We first assessed the model performance in the setting of leave drug combination out (Fig 3A). We performed a nested five-fold cross-validation using the same data for both models. We split the data into five folds based on drug combinations such that the drug combination in one fold would not appear in another fold. Four folds of data were used in the training and hyperparameter tuning stage and one fold was held out to test model performance. We performed the training/testing procedure five times with each fold held out. TranSynergy significantly outperformed the DeepSynergy model for the synergy score prediction (Table 1). The mean square error (MSE) of the TranSyerngy model was 232, significantly lower than that of DeepSynergy (p-value < 0.001). The accuracy improved by 3% and 5% when measured with Pearson’s correlation and Spearman’s correlation, respectively. We also showed that TranSynergy presented a superior performance in classification scenarios (Table 2). PR-AUC improved by 5.6% when comparing TranSynergy with DeepSynergy, although the improvement of ROC-AUC was by a small margin. It is noted that other genomic features of cell lines (mutations and CNVs) were not used in both TranSynergy and DeepSynergy. Considering that they could provide additional information relevant to the drug mode of action, especially for targeted therapy, it would be interesting to incorporate extra genomic features into TranSynergy in the future.

Download:

Fig 3. Illustration of three training/test dataset splitting scenarios.

Each data point is composed of two drugs and a cell line. The data samples in white and red are the training/validation dataset and test dataset, respectively. A) Leave drug combination out scenario. In this example, drug pairs, including drug1+drug2 and drug3+drug4, are colored red and held out as test dataset. B) Leave cell line out scenario. In this example, the cell line 2 is colored red and held out as test dataset. C) Leave drug out scenario. In this example, the drug 3 and all drug pairs including the drug 3 are colored red and held out as test dataset.

https://doi.org/10.1371/journal.pcbi.1008653.g003

Download:

Table 1. Performance comparison of TranSynergy and DeepSynergy models in regression scenarios.

https://doi.org/10.1371/journal.pcbi.1008653.t001

Download:

Table 2. Performance comparison of TranSynergy with different cell line features to DeepSynergy model in classification scenarios.

https://doi.org/10.1371/journal.pcbi.1008653.t002

We further explored the performance of the TranSynergy model on 6 different tissues: colon, breast, melanoma, ovarian, prostate, and lung. The average Pearson correlation coefficient between ground truth synergy scores and predicted scores were 0.741 for colon cancer cells, 0.742 for breast cancer cells, 0.705 for melanoma, 0.788 for ovarian cancer cells, 0.660 for prostate cancer cells, and 0.738 for lung cancer cells (Fig 4A and 4B). The Pearson correlation coefficients of the TranSynergy across cell lines ranged from 0.616 to 0.858, and the Spearman correlation coefficients ranged from 0.592 to 0.863 for (Fig 4C and 4D). Compared with DeepSynergy, the superior performance of TranSynergy was consistent across tissues except for the prostate. The prostate tissue had the lowest Pearson correlation coefficient among all tissues included in our data. VCAP, which is the only prostate cancer cell line, had the third-lowest Pearson correlation coefficient and Spearman correlation coefficient across all cell lines. The mediocre performance of the VCAP cell line could be due to that it is not closely similar to other cell lines. To reflect relationships between cell lines, we performed the t-SNE analysis to visualize the high dimensional vector representation of cell lines mapped to a 2D space with the first two t-SNE components (Fig 5). It showed that the VCAP cell line is located on the edge of one cluster, which indicates the VCAP cell line might have distinctive features. We also noticed that five cell lines were isolated from the remaining cell lines in the t-SNE plot. They included T47D and OCUBM from the breast tissue, HCT116 from the colon tissue, as well as UWB1289 and OVCAR3 from ovarian tissue. The variances of these three tissues were higher than those of the other three tissues. These larger variances among cell line features within these three tissues might contribute to the observed larger performance variances.

::::::

> TASK LIST:
1) Recast the paragraph of the TranSynergy passage that begins "We first assessed the model performance" as a bulleted list, keeping its main facts.
2) Please take the TranSynergy passage further, continuing on from its final sentence.
The listing plays no part in this work.

::::::

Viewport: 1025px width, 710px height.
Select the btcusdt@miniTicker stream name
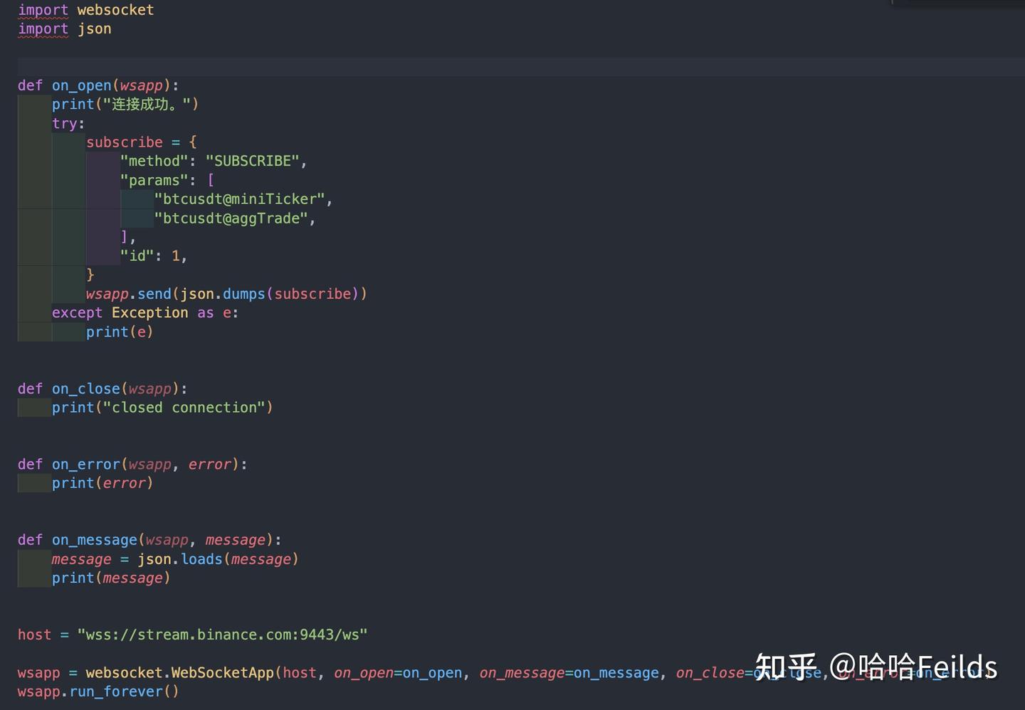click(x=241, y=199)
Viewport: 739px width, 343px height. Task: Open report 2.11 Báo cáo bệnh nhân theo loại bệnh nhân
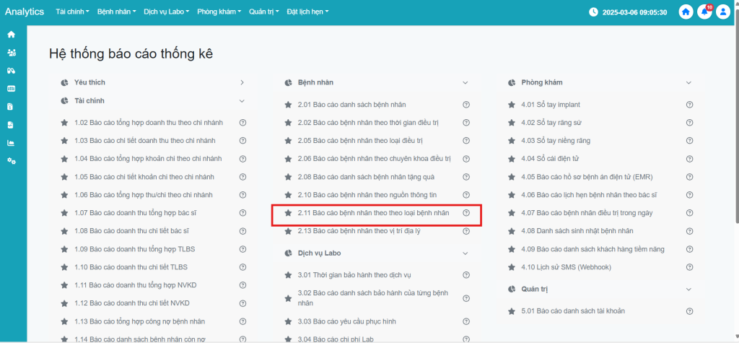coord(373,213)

::::::

> ANSWERS TO THE TASKS:
1)
- Setting: leave drug combination out (Fig 3A).
- Method: nested five-fold cross-validation on the same data for both models. Folds were split by drug combination, so no combination appears in more than one fold.
- In each round, four folds were used for training and hyperparameter tuning, and one fold was held out for testing. This was repeated five times, with each fold held out once.
- Regression (Table 1): TranSynergy significantly outperformed DeepSynergy.
  - Its mean square error was 232, significantly lower than DeepSynergy's (p-value < 0.001).
  - Accuracy improved by 3% by Pearson's correlation and by 5% by Spearman's correlation.
- Classification (Table 2): TranSynergy also performed better.
  - PR-AUC improved by 5.6%.
  - ROC-AUC improved only by a small margin.
- Other genomic features of cell lines (mutations and CNVs) were used in neither model. Because they could add information on the drug mode of action, especially for targeted therapy, adding them to TranSynergy would be interesting future work.

2)
Download:

Fig 4. Tissue-specific and cell line-specific prediction performances of TranSynergy and DeepSynergy.

The top two panels (A and B) are tissue-specific performance with Pearson correlation and Spearman correlation as the metrics. The bottom two panels (C and D) are cell line-specific performance with Pearson correlation and Spearman correlation as the metrics.

https://doi.org/10.1371/journal.pcbi.1008653.g004

Download:

Fig 5. Visualization of different cell lines with t-SNE analysis.

High dimensional cell line vector representations are projected into 2-D space with the first two t-SNE components. A) Different colors indicate assigned clusters of each cell line by the affinity propagation method. B) Different colors indicate different tissues of each cell line.

https://doi.org/10.1371/journal.pcbi.1008653.g005

We additionally tested our models in the most challenging leave cell out scenario (Fig 3B). We used an affinity propagation method to divide the cell lines into 4 clusters based on cell line features. Since 28 cell lines are in the biggest cluster, we used them as the training dataset and held out the remaining cell lines as the test dataset. In this way, the cell lines in the test dataset are the most different from those in the training dataset. All the cell lines have a similar amount of data (S4 Table). The leave cell out is a robust method to test the generalization power of the models. As shown in Tables 3 and 4, the performance of the TranSynergy is slightly better than DeepSynergy but both are lower than the first scenario.

Download:

Table 3. Performance of TranSynergy and DeepSyenrgy on leave cell out scenario and leave drug out scenario for the regression task.

https://doi.org/10.1371/journal.pcbi.1008653.t003

Download:

Table 4. Performance of TranSynergy and DeepSyenrgy on leave cell out scenario and leave drug out scenario for the classification task.

https://doi.org/10.1371/journal.pcbi.1008653.t004

Similar to the leave cell out scenario, we split the drugs into 5 clusters with the affinity propagation method in leave drugs out scenario (Fig 6). We chose drugs in one cluster and held out all drug pairs including those selected drugs as the test set (Fig 3C). The remaining drug pairs are the training/validation set. In this scenario, TranSynergy significantly outperformed DeepSynergy, but both were lower than the first two scenarios (Tables 3 and 4).

Download:

Fig 6. Visualization of drug features with t-SNE analysis.

High dimensional ECFP representations are projected into 2D space with the first two t-SNE components. Different colors indicate assigned clusters of each drug by affinity propagation method.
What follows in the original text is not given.